Task directions: What are the lines, written out exactly, from the one containing "Instruction: Collapse the UX score section" to the end of the entries below? Include both ends and nothing more.

*** Block opens ***

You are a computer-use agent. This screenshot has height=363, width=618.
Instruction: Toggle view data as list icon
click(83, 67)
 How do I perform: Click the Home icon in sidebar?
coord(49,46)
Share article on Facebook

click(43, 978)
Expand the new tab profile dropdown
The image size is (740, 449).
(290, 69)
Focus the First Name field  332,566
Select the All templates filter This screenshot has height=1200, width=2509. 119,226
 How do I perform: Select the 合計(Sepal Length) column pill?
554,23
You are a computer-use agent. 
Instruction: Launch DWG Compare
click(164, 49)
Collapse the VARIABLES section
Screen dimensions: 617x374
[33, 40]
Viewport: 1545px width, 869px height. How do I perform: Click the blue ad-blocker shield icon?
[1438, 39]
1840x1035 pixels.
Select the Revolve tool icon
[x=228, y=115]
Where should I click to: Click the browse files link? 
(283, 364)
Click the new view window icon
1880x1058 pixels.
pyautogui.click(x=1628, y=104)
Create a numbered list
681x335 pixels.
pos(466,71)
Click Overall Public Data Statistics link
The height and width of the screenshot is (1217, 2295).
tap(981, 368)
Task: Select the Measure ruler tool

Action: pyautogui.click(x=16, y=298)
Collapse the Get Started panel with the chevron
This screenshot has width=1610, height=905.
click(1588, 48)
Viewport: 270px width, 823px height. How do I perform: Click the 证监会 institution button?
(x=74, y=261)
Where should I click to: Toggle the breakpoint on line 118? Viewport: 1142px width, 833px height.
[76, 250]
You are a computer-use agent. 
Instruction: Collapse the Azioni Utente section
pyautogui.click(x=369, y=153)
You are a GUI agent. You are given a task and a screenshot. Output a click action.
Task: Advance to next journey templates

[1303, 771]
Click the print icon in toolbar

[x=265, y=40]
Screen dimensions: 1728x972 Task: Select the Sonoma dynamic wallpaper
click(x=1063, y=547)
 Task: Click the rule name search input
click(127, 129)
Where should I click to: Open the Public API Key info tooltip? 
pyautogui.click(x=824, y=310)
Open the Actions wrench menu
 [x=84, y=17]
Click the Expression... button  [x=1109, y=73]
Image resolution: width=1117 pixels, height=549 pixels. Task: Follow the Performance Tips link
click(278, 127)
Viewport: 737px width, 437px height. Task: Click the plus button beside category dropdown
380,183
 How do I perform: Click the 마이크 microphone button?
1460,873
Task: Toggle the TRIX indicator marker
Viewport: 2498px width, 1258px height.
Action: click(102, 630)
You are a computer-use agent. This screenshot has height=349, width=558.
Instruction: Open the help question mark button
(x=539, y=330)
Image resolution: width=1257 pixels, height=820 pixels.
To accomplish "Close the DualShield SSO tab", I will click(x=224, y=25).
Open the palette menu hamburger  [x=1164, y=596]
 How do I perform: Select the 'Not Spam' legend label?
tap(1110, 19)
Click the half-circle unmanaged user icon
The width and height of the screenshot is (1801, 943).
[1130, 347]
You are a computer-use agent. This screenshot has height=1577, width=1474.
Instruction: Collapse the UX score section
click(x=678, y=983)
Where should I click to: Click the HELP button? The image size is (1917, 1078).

*** Block closes ***

Answer to this exercise:
Instruction: Collapse the UX score section
click(x=678, y=983)
Where should I click to: Click the HELP button? The image size is (1917, 1078).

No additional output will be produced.